--- Problem description ---
Would you retype exactly the lines below, starting with the one that has "Task: Open baraye_azadyi" and going on through the one that has "Task: Open the", with no pictures and nothing else?

--- Source data ---
* * * * * * *

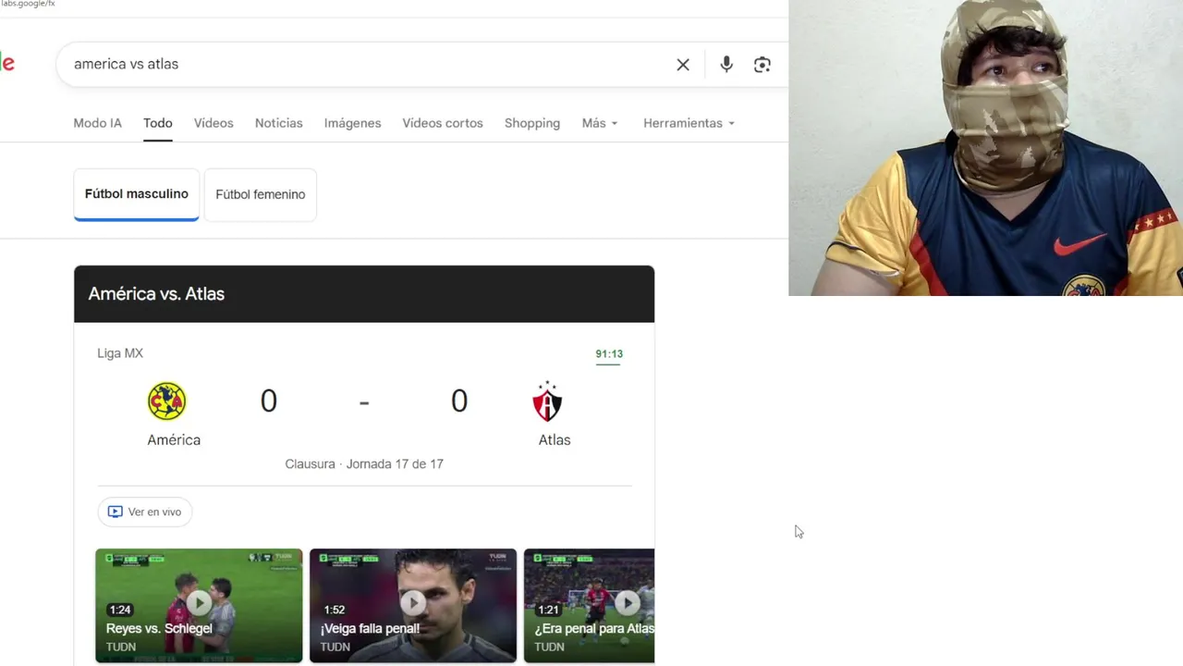The height and width of the screenshot is (666, 1183).
Task: Play the ¿Era penal para Atlas video
Action: point(589,606)
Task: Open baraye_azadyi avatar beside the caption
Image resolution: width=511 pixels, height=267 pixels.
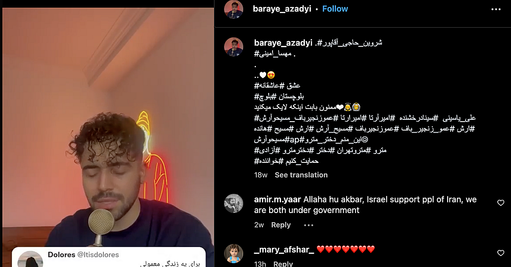Action: pyautogui.click(x=234, y=47)
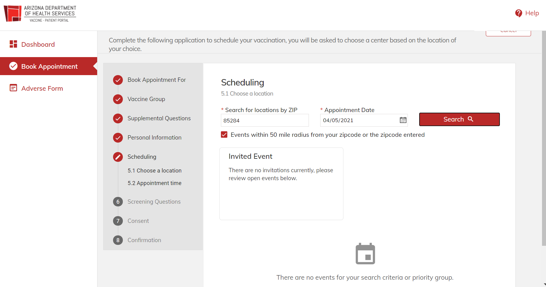Image resolution: width=546 pixels, height=287 pixels.
Task: Click the Arizona Department of Health Services logo
Action: pos(40,14)
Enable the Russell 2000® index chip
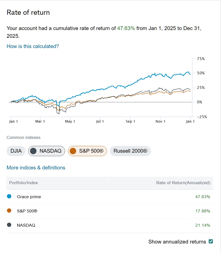This screenshot has height=253, width=221. 130,151
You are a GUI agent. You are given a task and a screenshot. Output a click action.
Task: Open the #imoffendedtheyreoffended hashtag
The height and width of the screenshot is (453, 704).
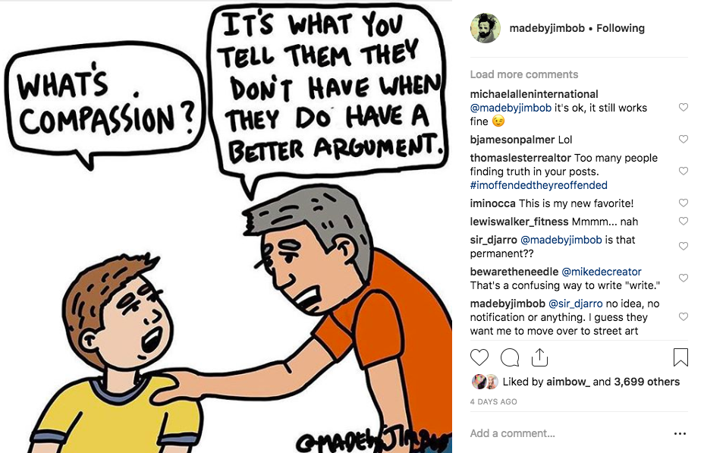click(539, 185)
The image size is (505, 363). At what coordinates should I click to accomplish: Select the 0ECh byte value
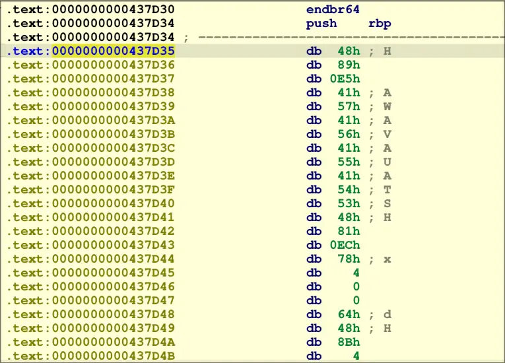345,245
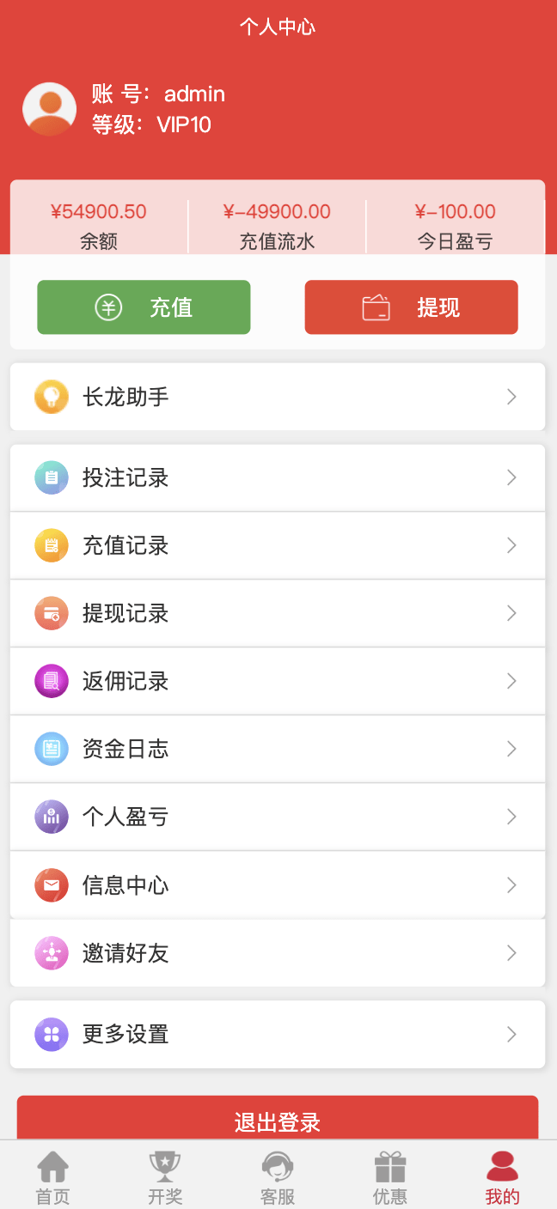Select the 优惠 gift tab
Viewport: 557px width, 1209px height.
(390, 1177)
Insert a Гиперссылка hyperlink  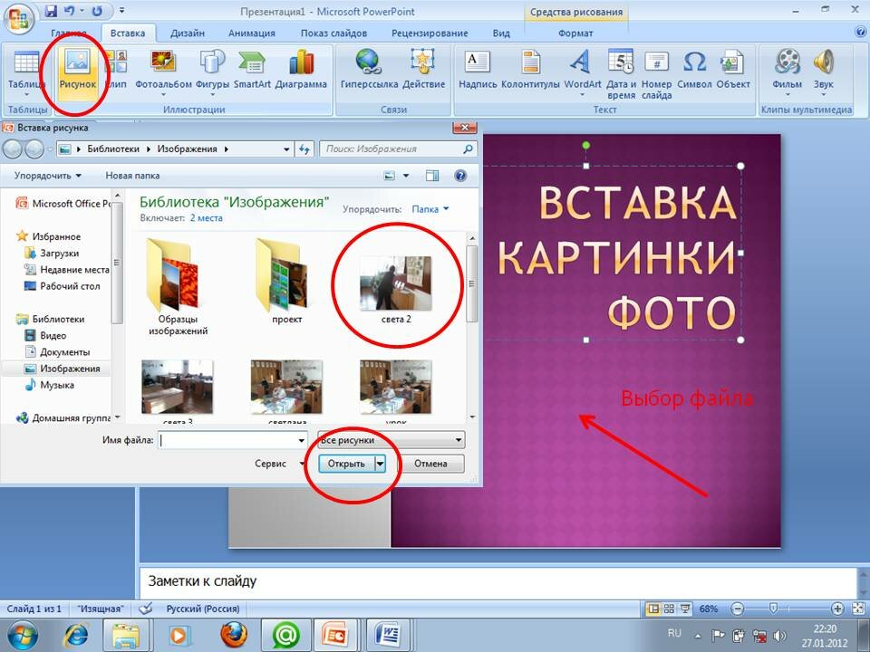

* * * * * * *

--- Output for this task ---
Task: Open baraye_azadyi avatar beside the caption
Image resolution: width=511 pixels, height=267 pixels.
Action: pyautogui.click(x=234, y=47)
Image resolution: width=546 pixels, height=287 pixels.
Task: Click the Arizona Department of Health Services logo
Action: pos(40,14)
Enable the Russell 2000® index chip
This screenshot has height=253, width=221. 130,151
You are a GUI agent. You are given a task and a screenshot. Output a click action.
Task: Open the #imoffendedtheyreoffended hashtag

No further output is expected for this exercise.